[[ EXCERPTED TEXT open ]]

Economically, this would see Germany supply counter-cyclical credit, fund debt write-downs, provide a market of last resort and coordinate macroeconomic policy in return for the benefits of a single currency and continental markets whose governing norms it dominates. Politically it would engage much more as a leader on objectives and ways of achieving them, now more independent of the Franco-German relationship which determined policy-making so much under Kohl and Schröder now attenuated by growing French weakness under Merkel. In security and military terms it would be similarly willing to assert German and European interests and values in the geopolitics of its neighbourhood and further afield, taking account of diminishing British influence pending resolution of the UK’s long term relationship with Europe.

Consensus and compromise

All this should be conceived within the regionalist model of the EU rather than separately from it. German ministers and officials insist that the EU provides the foundation for German policy, as its Minister of State for European Affairs

Michael Roth

put it in Dublin this September. They want to see an EU system in which everyone has their say through consensus and compromise, with smaller states having the opportunity for voice and role. As a social democrat he values balancing EU economic balances with employment, growth and a strong social cohesion dimension. Germany has signalled much greater confidence in policies of the new

European Commission

led by Jean-Claude Juncker than in the outgoing one led by José Manuel Barroso. This may signal a new willingness to cooperate with Brussels and somewhat less of the inter-governmentalism seen through the eurozone crisis.

[[ EXCERPTED TEXT closed ]]
[[ DATA open ]]

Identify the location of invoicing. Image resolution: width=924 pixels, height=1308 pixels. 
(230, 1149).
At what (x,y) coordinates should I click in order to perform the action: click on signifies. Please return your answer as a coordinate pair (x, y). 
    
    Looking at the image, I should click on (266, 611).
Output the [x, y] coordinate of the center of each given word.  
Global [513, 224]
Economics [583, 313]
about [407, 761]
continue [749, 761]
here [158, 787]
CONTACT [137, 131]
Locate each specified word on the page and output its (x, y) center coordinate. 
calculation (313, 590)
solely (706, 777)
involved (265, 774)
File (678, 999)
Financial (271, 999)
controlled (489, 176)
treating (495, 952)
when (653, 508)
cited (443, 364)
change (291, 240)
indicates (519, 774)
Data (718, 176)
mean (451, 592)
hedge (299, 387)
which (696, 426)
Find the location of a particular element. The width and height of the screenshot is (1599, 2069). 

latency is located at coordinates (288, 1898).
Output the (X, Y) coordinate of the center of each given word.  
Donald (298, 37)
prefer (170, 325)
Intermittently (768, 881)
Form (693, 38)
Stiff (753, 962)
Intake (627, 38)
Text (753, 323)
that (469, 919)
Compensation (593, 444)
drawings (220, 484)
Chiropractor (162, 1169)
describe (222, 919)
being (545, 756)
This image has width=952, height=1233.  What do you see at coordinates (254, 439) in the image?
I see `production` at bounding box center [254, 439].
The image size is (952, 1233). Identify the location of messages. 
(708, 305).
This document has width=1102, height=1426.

[[ DATA closed ]]

TASKS TO COMPLETE:
1. In the excerpt on German leadership in the EU, who led the new European Commission?
2. Write out the excerpt on German leadership in the EU from "European Commission" to "the eurozone crisis.".
The rows have no connection to the excerpt on German leadership in the EU.

TASK-BY-TASK SOLUTIONS:
1. Jean-Claude Juncker.

2.
European Commission

led by Jean-Claude Juncker than in the outgoing one led by José Manuel Barroso. This may signal a new willingness to cooperate with Brussels and somewhat less of the inter-governmentalism seen through the eurozone crisis.